We continue to believe that we are in a multiyear recovery that needs continued support from an improving economy, steady jobs growth, increased wages and stronger consumer confidence.
The National Association of realtors is forecasting a 7.7% increase in existing home sales for 2015, driven by increased availability of credit, modest price appreciation of 4% and jobs growth. We will be watching all of these metrics in addition to wage gross and interest rates as potential catalyst for the housing market in 2015.
On Slide 13, I would like to share our outlook for the fourth quarter and for the full year. For the fourth quarter of 2014, agent count is estimated to increase 4% to 5 % over fourth quarter 2013. Revenue is estimated to increase 4% to 5% over fourth quarter 2013. But there are two items I’d like to note regarding Q4 revenue.
First, we estimate revenue growth will be driven by continuing franchisees, annual dues and broker fee revenue. Franchise sales will be down in Q4, when compared to the strength we saw from master franchise sales in Q4 of last year.
And second, it is important to remember that we purchased the Southwest and the Central Atlantic regions in early October of last year, so the incremental contributions from those regions will not be a part of the year- over-year comparison starting in Q4.
Selling, operating and administrative expenses are estimated to be 50% to 51% of revenue and adjusted EBITDA margin is estimated to be in the 49% to 50% range.

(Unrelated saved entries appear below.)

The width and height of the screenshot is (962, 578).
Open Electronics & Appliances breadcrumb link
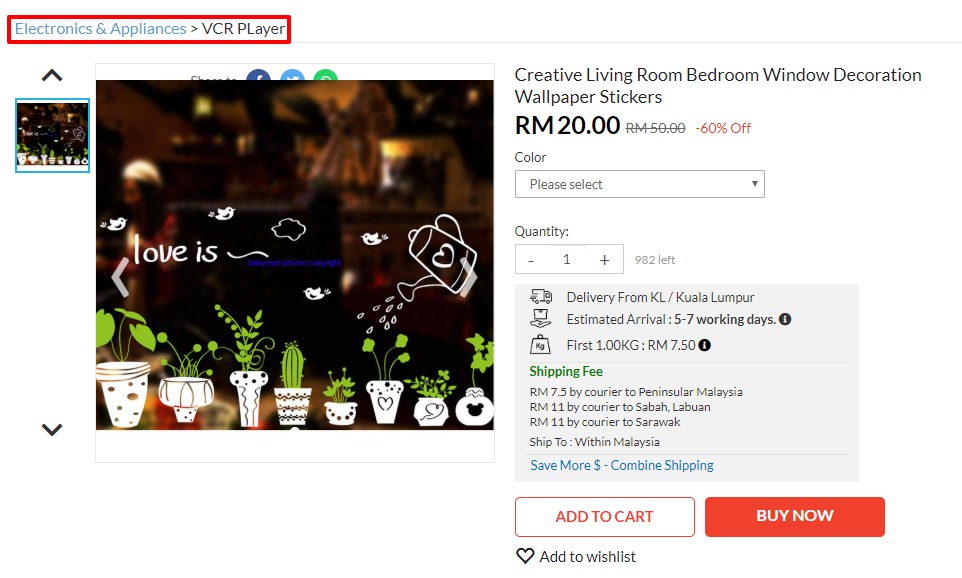tap(101, 29)
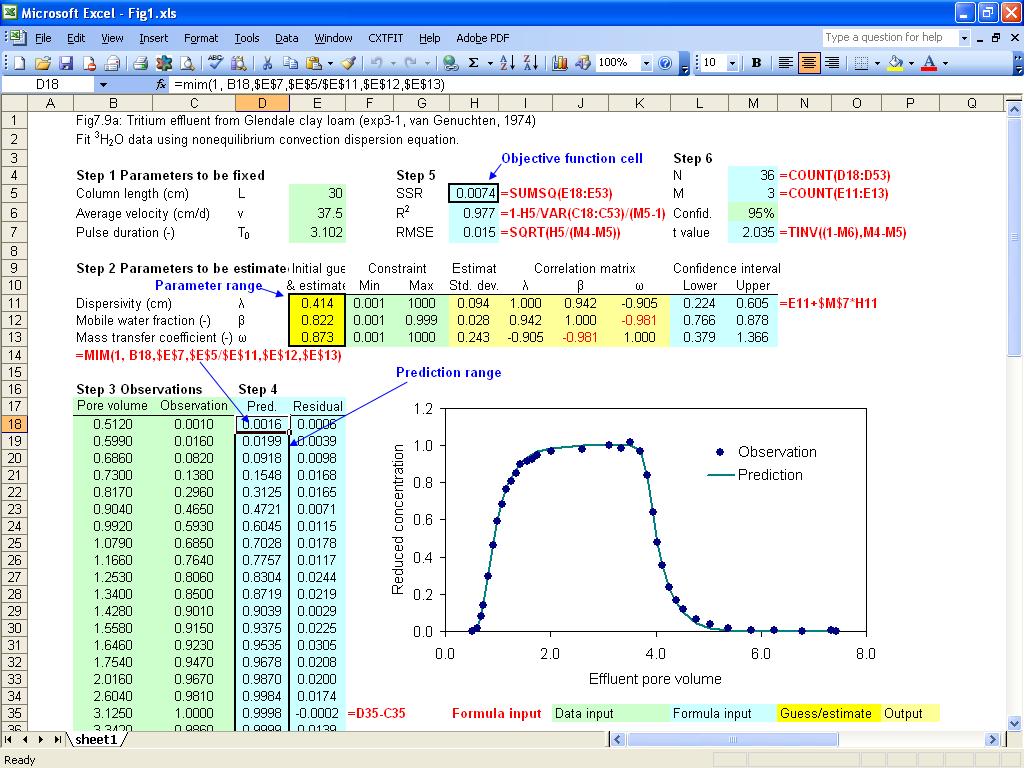Click the Cut scissors icon
1025x768 pixels.
268,63
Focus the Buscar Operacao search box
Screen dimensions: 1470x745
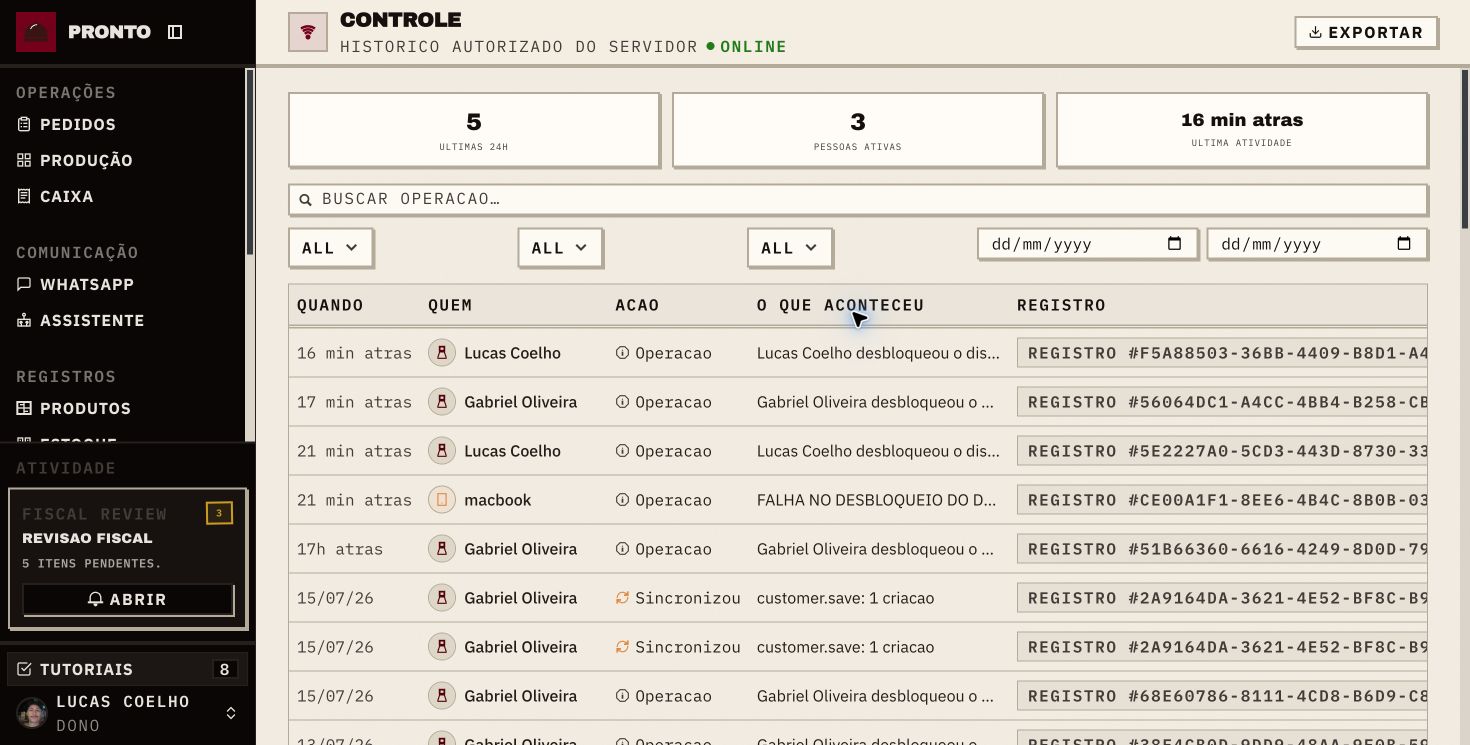click(858, 199)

We also plan to make our first payment related to our tax receivable agreement in Q4 of this year, the payment is estimated to be between $850,000 to $950,000.
For the full year we are trending in a positive direction on all metrics. We estimate we will be closer to 5% agent growth and 7% revenue growth compare to 2013 We are improving our selling, operating and administrative expenses outlook to 51% to 52% of revenue from 52% to 54%.
As a result we are increasing our adjusted EBITDA margin estimate to 49% to 49.5% from 47% to 49%.
We will also have capital expense of approximately $2.5 million for the full year 2014; we estimate we will have $1.4 million of capital expense in Q4 of 2014 as we begin two technology related projects that will help streamline our internal operations and help improve lead generation capabilities for our brokers and our agents.
Although we are currently working through our budget process for next year and we will discuss our complete 2015 outlook on the Q4 call, one area of focus for us next year will be reinvestment in our membership and our financial systems.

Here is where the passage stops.